= List of international prime ministerial trips made by Chris Hipkins =

This is a list of international prime ministerial trips made by Chris Hipkins, the 41st Prime Minister of New Zealand.

Prime Minister Chris Hipkins who took the office of Prime Minister of New Zealand on 25 January 2023 made his first prime ministerial trip to meet with his counter-part Prime Minister of Australia, Anthony Albanese on 7 February 2023 in Canberra, Australia.

==Summary==
The number of visits per country where Prime Minister Hipkins traveled are:
- One: Belgium, China, Lithuania, Papua New Guinea, Sweden, United Kingdom
- Two: Australia

==2023==

| Country | Locations | Dates | Details |
|---|---|---|---|
| Australia | Canberra | 7 February 2023 | Hipkins met with Australian Prime Minister Anthony Albanese to continue on-going discussions on the economies of both Australia and New Zealand but also on their engagement within the Pacific and the wider Indo-Pacific Region. |
| Australia | Brisbane | 22–23 April 2023 | Hipkins met with Australian Prime Minister Anthony Albanese and led a trade delegation, marking 40 years of Closer Economic Relations between the two countries. |
| United Kingdom | London | 3–7 May 2023 | Hipkins attended the coronation of Charles III with Governor-General Cindy Kiro. Prior to the coronation, Hipkins met with Prince William at Windsor Castle, Charles III at Buckingham Palace and British Prime Minister Rishi Sunak. |
| Papua New Guinea | Port Moresby | 22 May 2023 | Hipkins attended a US-Pacific Summit and held bilateral meetings with Cook Islands Prime Minister Mark Brown, US Secretary of State Antony Blinken and Indian Prime Minister Narendra Modi. |
| China | Beijing, Tianjin, Shanghai | 25–30 June 2023 | Hipkins led a trade delegation and met with Chinese President Xi Jinping and Premier Li Qiang. |
| Belgium | Brussels | 9 July 2023 | Hipkins met with European Commission President Ursula von der Leyen to sign a free trade agreement. |
| Sweden | Stockholm | 10 July 2023 | Hipkins discussed free trade with Swedish Prime Minister Ulf Kristersson. |
| Lithuania | Vilnius | 11–13 July 2023 | Hipkins attended the 2023 NATO summit. |

==Multilateral meetings==
Prime Minister Hipkins attended the following summits during his prime ministership.

> [MATERIAL]:
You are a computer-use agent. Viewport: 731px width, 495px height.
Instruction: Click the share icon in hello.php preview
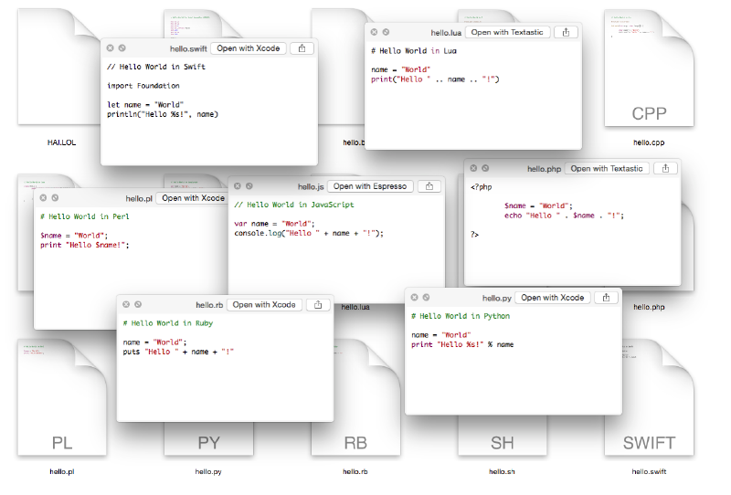pos(667,168)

> [STATED EXERCISE A]: In the list of Chris Hipkins's prime ministerial trips, whom did he meet in Brussels, and for what purpose?
> [STATED EXERCISE B]: Translate this sentence from the list of Chris Hipkins's prime ministerial trips into French: "Hipkins discussed free trade with Swedish Prime Minister Ulf Kristersson."
> [STATED EXERCISE C]: Carry on the list of Chris Hipkins's prime ministerial trips from its final sentence.

> [RESULT A]: He met European Commission President Ursula von der Leyen to sign a free trade agreement.

> [RESULT B]: Hipkins a discuté de libre-échange avec le Premier ministre suédois Ulf Kristersson.

> [RESULT C]:
| Group | Year |
2023
| UNGA | 23 September,(*) United States New York City |
| APEC | 15–17 November,(***) United States San Francisco |
| EAS (ASEAN) | 6–7 September,(*) Indonesia Jakarta |
| CHOGM | 5–6 May, United Kingdom London |
| PIF | 6–10 November,(**) Cook Islands Rarotonga |
| NATO | 11–12 July, Lithuania Vilnius |
| Others | Korea–Pacific Islands Summit 29–30 May,(*) South Korea Seoul |
██ = Attended by Foreign Affairs Minister Nanaia Mahuta (*), Deputy Prime Minister Carmel Sepuloni and Foreign Affairs Spokesperson Gerry Brownlee (**), Trade Minister Damien O'Connor (***)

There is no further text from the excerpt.